Thanks. Ironically I understand that GP is the one speciality where Australian training is more readily accepted in the UK. As I understand it, and I am just a layperson trying to figure out why the UK is so perversely pushing DD and her bright, enthusiastic and dedicated peers to emigrate whilst at the same time bringing in armies of health professionals from abroad. (Similar unemployment problems exist for newly graduated nurses and other HCPs.)
Apparently 25 year ago or so there was a similar lost generation and the GP shortage became so acute that UK educated GPs were given incentives to return home. Someone told me recently that his two brothers, both Emergency Medicine consultants in Australia (an area where we have a massive shortage) were having to retrain as GPs in order to return home.

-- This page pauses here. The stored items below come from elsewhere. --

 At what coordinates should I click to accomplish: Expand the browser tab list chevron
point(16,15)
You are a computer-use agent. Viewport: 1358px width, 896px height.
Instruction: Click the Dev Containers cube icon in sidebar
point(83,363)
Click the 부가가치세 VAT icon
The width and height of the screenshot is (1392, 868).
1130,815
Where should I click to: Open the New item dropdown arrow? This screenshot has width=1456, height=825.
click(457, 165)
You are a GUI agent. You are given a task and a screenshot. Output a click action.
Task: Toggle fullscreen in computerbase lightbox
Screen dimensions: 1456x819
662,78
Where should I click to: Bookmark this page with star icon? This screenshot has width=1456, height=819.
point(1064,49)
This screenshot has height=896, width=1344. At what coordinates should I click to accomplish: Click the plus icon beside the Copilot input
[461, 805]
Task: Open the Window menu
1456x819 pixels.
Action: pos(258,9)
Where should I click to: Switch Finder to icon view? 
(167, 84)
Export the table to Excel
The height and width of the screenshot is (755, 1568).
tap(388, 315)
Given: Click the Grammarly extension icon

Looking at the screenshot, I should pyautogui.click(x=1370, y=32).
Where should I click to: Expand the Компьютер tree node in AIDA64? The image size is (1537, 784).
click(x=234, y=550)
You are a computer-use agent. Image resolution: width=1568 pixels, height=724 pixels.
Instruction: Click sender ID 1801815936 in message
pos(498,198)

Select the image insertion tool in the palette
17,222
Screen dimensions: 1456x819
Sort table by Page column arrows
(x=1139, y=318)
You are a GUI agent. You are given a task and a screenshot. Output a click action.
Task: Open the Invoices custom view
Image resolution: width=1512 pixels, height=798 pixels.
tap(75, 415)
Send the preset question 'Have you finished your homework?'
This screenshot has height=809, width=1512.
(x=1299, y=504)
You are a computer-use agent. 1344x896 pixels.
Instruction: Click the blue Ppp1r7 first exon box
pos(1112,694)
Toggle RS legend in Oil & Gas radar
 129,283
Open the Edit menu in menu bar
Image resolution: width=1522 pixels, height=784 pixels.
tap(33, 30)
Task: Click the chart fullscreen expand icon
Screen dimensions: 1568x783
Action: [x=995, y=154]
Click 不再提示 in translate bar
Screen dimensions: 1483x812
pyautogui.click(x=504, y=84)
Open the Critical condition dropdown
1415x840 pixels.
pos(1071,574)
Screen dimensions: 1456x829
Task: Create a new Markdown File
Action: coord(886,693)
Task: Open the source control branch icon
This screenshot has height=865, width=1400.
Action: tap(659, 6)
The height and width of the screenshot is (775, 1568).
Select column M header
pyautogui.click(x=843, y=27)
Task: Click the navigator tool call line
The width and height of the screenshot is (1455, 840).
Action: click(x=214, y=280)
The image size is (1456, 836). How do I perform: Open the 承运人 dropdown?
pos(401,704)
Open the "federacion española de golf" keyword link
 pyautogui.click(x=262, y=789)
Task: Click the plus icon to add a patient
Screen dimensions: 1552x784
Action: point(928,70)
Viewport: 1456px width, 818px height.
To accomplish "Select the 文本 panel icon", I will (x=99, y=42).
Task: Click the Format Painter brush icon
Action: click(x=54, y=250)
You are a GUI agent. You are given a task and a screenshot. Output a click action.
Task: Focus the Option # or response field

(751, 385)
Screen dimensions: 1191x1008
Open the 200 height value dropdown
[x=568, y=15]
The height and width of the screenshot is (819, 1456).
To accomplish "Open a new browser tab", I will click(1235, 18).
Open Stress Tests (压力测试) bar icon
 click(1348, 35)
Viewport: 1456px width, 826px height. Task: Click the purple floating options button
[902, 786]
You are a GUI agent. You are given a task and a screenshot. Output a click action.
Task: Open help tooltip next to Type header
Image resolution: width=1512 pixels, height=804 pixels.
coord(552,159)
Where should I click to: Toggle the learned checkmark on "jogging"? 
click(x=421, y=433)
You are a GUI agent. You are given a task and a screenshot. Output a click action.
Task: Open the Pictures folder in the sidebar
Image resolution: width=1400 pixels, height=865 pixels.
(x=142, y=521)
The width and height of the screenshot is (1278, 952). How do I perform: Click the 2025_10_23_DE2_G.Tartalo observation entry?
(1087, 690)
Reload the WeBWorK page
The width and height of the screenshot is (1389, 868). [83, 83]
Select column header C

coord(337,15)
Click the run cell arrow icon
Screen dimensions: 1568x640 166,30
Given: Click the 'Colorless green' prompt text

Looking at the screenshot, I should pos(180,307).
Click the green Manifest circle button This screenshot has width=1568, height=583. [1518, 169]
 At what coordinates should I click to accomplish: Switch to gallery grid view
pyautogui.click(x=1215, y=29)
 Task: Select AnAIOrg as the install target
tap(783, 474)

The Times recently ran a series of articles on the various workforce issues in medicine. One focussed on those stuck in Australia. Apparently Australia has 10,000 consultants who graduated from UK Universities, a proportion of whom want to return. However until they gain equivalence they can only take on insecure locum roles and equivalence often takes 5-7 years to sort out.
From what I can see the BMA is a mass of special interests and lobbies. Consultants who benefit from shortages at a senior level, militants who push for more pay, the woke brigade quick to reject the findings of the Cass report, those with an interest in overseas recruitment. The BMA has only recently been willing to raise the problems UK resident doctors have in accessing training, something that also affects overseas doctors recruited into entry level jobs here who then find they have no career path. Wes Streeting has rightly confirmed that this is an issue he has always been willing to talk about. I assume equally like to retain UK trained doctors reducing the need to bring people in from overseas, but this does not seem to be something that worries the BMA. Indeed, based on various MN and Reddit threads, even talking about it seems to be considered racist.
Inevitably, as this thread appears to evidence, shortages impact some areas more quickly than others. Parts of the UK which are seen as less attractive places to live or work suffer first. However the problem is systemic and unless action is taken, everyone will eventually be impacted by the slow erosion in quality of our health service.